What did Chris Ritter know about West Passyunk before becoming partner and chef of Cousin’s Grubhouse? “I knew almost nothing,” he says. “Wait — I should remove the modifier. I knew nothing.”

A reformed attorney who cooked at a Delran hoagie shop through school, Ritter legitimized his culinary ambitions with gigs at Rogues Gallery and Brauhaus Schmitz before recently landing at Grubhouse. Last year, his business partner, Jim Lord, took over the space that had housed a luncheonette since 1955. 

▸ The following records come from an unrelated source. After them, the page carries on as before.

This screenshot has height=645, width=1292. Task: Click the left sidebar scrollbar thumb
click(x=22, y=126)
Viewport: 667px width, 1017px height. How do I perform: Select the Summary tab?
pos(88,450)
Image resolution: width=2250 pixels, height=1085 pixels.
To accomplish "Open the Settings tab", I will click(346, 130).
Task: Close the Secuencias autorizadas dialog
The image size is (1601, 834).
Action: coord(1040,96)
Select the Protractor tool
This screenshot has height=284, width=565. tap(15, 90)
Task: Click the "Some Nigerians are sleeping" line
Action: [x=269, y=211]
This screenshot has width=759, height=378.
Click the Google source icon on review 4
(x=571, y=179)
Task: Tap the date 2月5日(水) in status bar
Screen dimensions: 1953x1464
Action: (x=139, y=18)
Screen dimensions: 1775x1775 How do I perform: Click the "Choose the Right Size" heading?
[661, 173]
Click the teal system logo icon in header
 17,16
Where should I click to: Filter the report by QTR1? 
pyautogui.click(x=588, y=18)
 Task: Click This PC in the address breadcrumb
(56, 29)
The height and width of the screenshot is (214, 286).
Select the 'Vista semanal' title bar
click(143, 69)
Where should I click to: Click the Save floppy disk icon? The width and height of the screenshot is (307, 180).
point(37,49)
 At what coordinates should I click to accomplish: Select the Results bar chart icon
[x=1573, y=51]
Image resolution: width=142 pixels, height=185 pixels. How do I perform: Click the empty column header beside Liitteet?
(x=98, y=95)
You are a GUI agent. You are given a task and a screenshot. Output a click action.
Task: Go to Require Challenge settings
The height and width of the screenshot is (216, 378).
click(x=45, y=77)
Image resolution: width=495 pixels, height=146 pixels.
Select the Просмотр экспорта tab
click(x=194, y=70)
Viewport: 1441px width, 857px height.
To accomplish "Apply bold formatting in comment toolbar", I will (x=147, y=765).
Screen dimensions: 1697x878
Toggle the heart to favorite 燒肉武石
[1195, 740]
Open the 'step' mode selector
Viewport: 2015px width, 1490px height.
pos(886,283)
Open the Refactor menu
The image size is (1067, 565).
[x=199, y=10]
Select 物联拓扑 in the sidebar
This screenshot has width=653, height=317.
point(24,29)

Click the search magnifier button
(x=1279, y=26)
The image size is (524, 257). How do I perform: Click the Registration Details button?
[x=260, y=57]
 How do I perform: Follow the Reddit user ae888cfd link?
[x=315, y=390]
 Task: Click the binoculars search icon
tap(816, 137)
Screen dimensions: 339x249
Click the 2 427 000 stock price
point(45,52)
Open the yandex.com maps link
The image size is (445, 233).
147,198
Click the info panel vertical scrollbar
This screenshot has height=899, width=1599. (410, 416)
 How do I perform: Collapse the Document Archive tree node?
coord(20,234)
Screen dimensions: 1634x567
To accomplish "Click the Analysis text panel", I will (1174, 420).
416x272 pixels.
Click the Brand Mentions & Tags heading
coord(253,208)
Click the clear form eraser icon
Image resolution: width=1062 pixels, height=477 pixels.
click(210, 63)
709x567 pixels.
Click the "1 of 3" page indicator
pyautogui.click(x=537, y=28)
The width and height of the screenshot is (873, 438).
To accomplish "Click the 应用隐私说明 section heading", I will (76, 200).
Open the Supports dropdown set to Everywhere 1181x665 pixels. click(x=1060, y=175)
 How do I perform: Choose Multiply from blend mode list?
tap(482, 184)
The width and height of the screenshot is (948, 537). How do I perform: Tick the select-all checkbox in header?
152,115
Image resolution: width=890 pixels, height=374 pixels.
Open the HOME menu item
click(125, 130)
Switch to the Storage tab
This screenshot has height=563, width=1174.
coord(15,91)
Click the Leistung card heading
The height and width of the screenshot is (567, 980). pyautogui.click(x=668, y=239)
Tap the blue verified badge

I grew up in this neighborhood, but can only remember eating at Cousin’s once. I don’t remember what I ate, but it definitely wasn’t fluffy buttermilk biscuits with tangy house-made tomato jam — a sidecar to the crunchy, panko-crusted chicken cutlet that was sunk like a surfboard in sand into a bowl of milk-shake-creamy grits. Scallions, hot sauce and schmaltz topped off the dish.

Schmaltz isn’t exactly a pantry staple in this area, a mix of black, Asian and Italian households. But it’s selling, as are approachable breakfast and lunch upgrades like tender pancakes with a halo of coconut-milk caramel, pulled pork sandwiches tossed in a root-beer barbecue sauce, an Elvis Melt with bacon powdered sugar, a Cuban sandwich — all foodie baby steps for a bacon, egg and cheese crowd.

A polished counter runs down the front of the space, next to a pastry case stocked with baker Susan Wierzbicki’s brownies, bars and cupcakes lathered with Bailey’s frosting. Thick-knuckled guys in hoodies nibble at her raspberry linzer cookies 

Though the food is terrific and the prices dirt cheap, Grubhouse is almost more important for what it represents for this neighborhood, where the nearby corners host Philip’s Steaks, Dati’s Water Ice and the kind of nail salons with Gina Gershon-in-Cocktail faces emblazoned on the signs and windows.

Things are percolating here in South Philly’s Wild West, thanks to businesses like Miss Rachel’s Pantry, the Taproom on 19th, Café con Chocolate and JR’s, a bar where I used to drink Captain and Cokes when I was in high school and that now does underground punk shows. Cousin’s Grubhouse has joined this cohort, forging unexplored territory in the Red Gravy Belt.

Cousin’s Grubhouse | 2340 S. Hemberger St., 215-334-3525, cousinsgrubhouse.com. Mon.-Fri., 7:30 a.m.-2 p.m.; Sat.-Sun., 8 a.m.-3 p.m. Breakfast, $2-$8.50; lunch, $2-$8.